Species of crustacean

Crangon allmani, also spelled Crangon allmanni, is a species of shrimp in the genus Crangon. It is at home in the northeast Atlantic Ocean. Its specific name, allmani, honours the Irish natural historian George J. Allman. According to J. A. Allen, the spelling allmanni is a writing error and the correct spelling is allmani.

==Description==
Crangon allmani body length is up to 77 mm. It has a brownish-gray to reddish-gray colour. The short rostrum is about half as long as the eyes and is small with a rounded end. The carapace is smooth except for some small items. Crangon allmani can be distinguished from the North Sea shrimp Crangon crangon by a longitudinal furrow along the back on the sixth and hindmost pleon segment. A ridge occurs along each side of the furrow. Two pairs of small thorns are on the telson.

Male and female specimens can be distinguished by examining the swimmerets. On the endopodite of the second swimmeret of the male is a clamp-like feature called the appendix masculina.

==Distribution and habitat==
Crangon allmani is restricted to the east boreal zone of the Atlantic Ocean. The species is found from the White Sea to the Bay of Biscay, as well as in the North Sea, the Kattegat, and around Iceland. It can be found around Shetland and the Faroe Islands, as well.

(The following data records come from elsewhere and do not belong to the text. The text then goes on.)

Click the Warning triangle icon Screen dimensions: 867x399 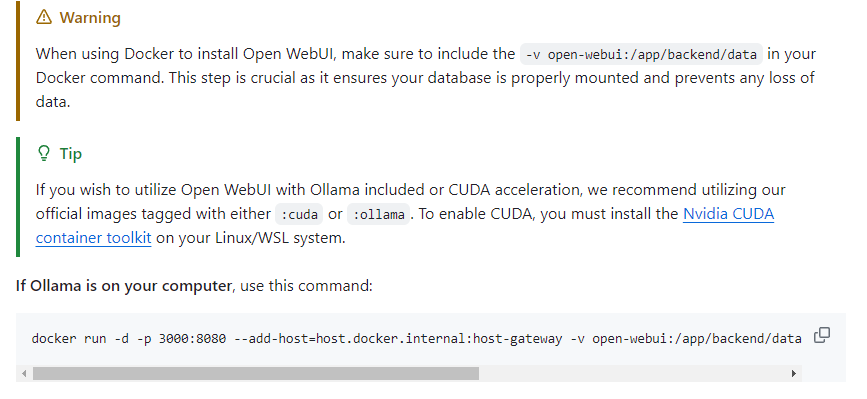(44, 17)
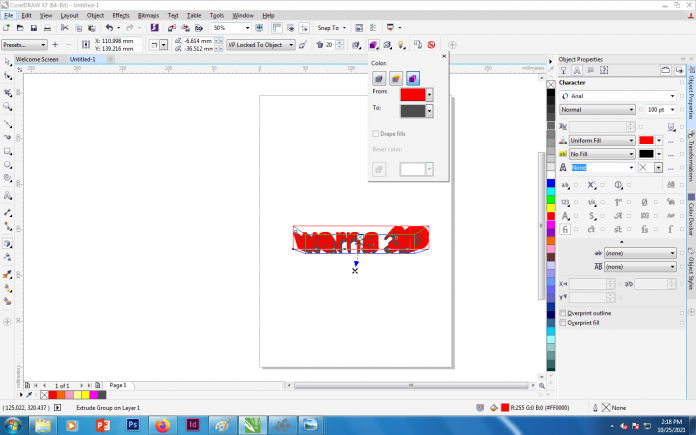Check the Overprint fill option
This screenshot has width=696, height=435.
click(x=563, y=323)
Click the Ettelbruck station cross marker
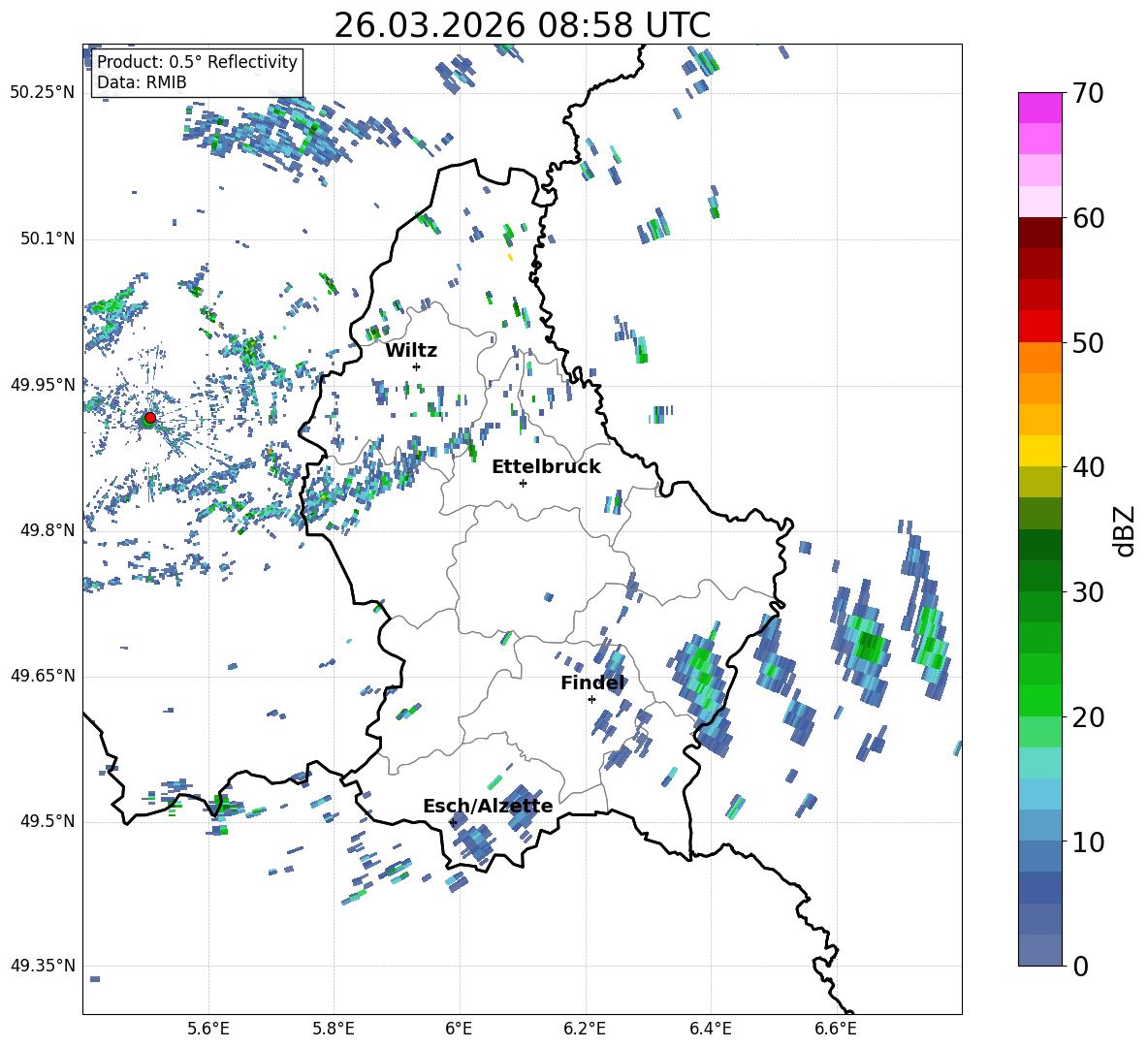1148x1048 pixels. [523, 483]
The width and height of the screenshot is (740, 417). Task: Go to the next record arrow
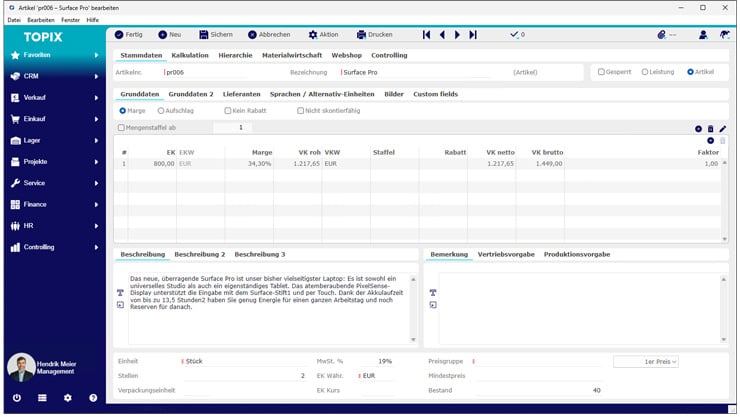click(x=458, y=34)
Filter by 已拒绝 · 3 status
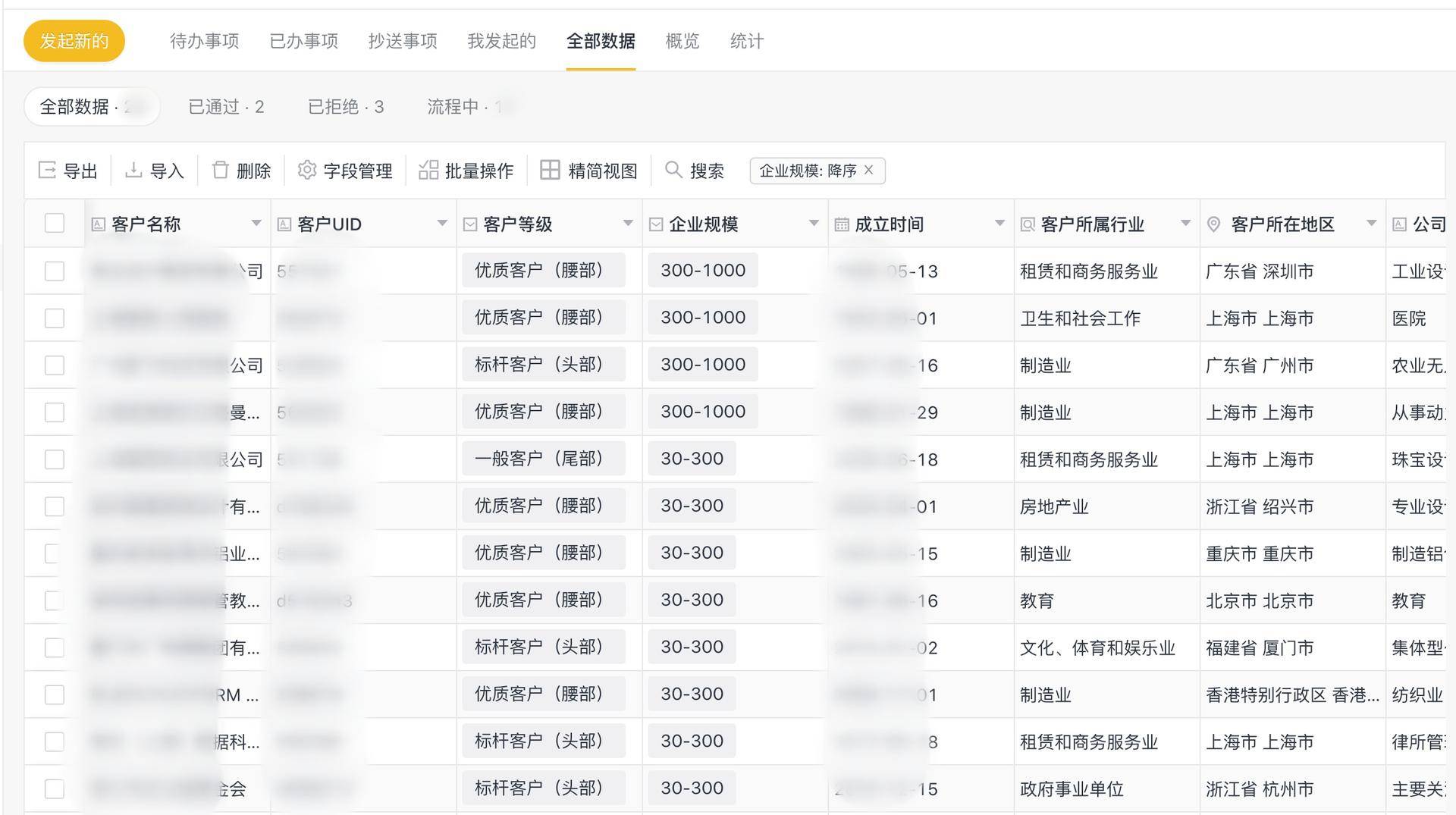Image resolution: width=1456 pixels, height=815 pixels. [x=346, y=107]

It is found at a depth between 20 and 250 m, and occasionally as deep as 360 m. It inhabits sandy or muddy sea bottoms.

==Way of life==
Crangon allmani primarily eats crustaceans and ringworms (Annelida). Occasionally, it eats mollusks, Foraminifera, and brittle stars (Ophiuroidea). Scales of Merlangius (whiting) have been found in the stomachs of some individuals.

Its behaviour is to some extent determined by sex. The first egg-laying females appear in small numbers at the end of the first weeks of December. Their number reaches its maximum of 26% in April and May; a further maximum is apparent in the offshore populations in July. Newly laid eggs are translucent gold-coloured, round, and 0.39 mm in diameter. During their development, the eggs become longer and reach a length around 0.69 mm before hatching. The females carry on average up to 2500 eggs; larger individuals can carry up to 7000 eggs. The development time for the larvae is about seven weeks. Most shrimp reach an age of three years; some grow one year older. Possibly, the males die earlier, shortly after copulation.

==Fishing and exploitation==
Crangon allmani is not commercially fished and has no commercial value.